---- AVAILABLE DATA

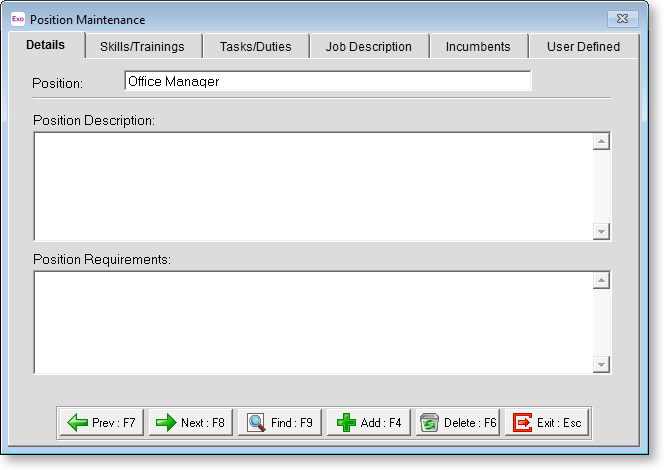Open the User Defined tab
This screenshot has height=470, width=664.
click(583, 46)
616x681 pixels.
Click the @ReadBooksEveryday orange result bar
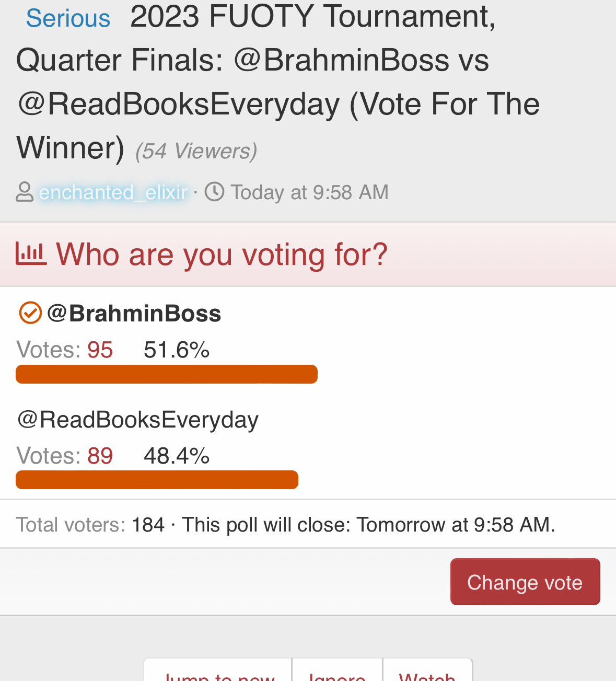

--------

Only the lines from the line containing "616x681 pixels." through the end of the material should be retyped, exactly and in full, with no pictures.

616x681 pixels.
Click the @ReadBooksEveryday orange result bar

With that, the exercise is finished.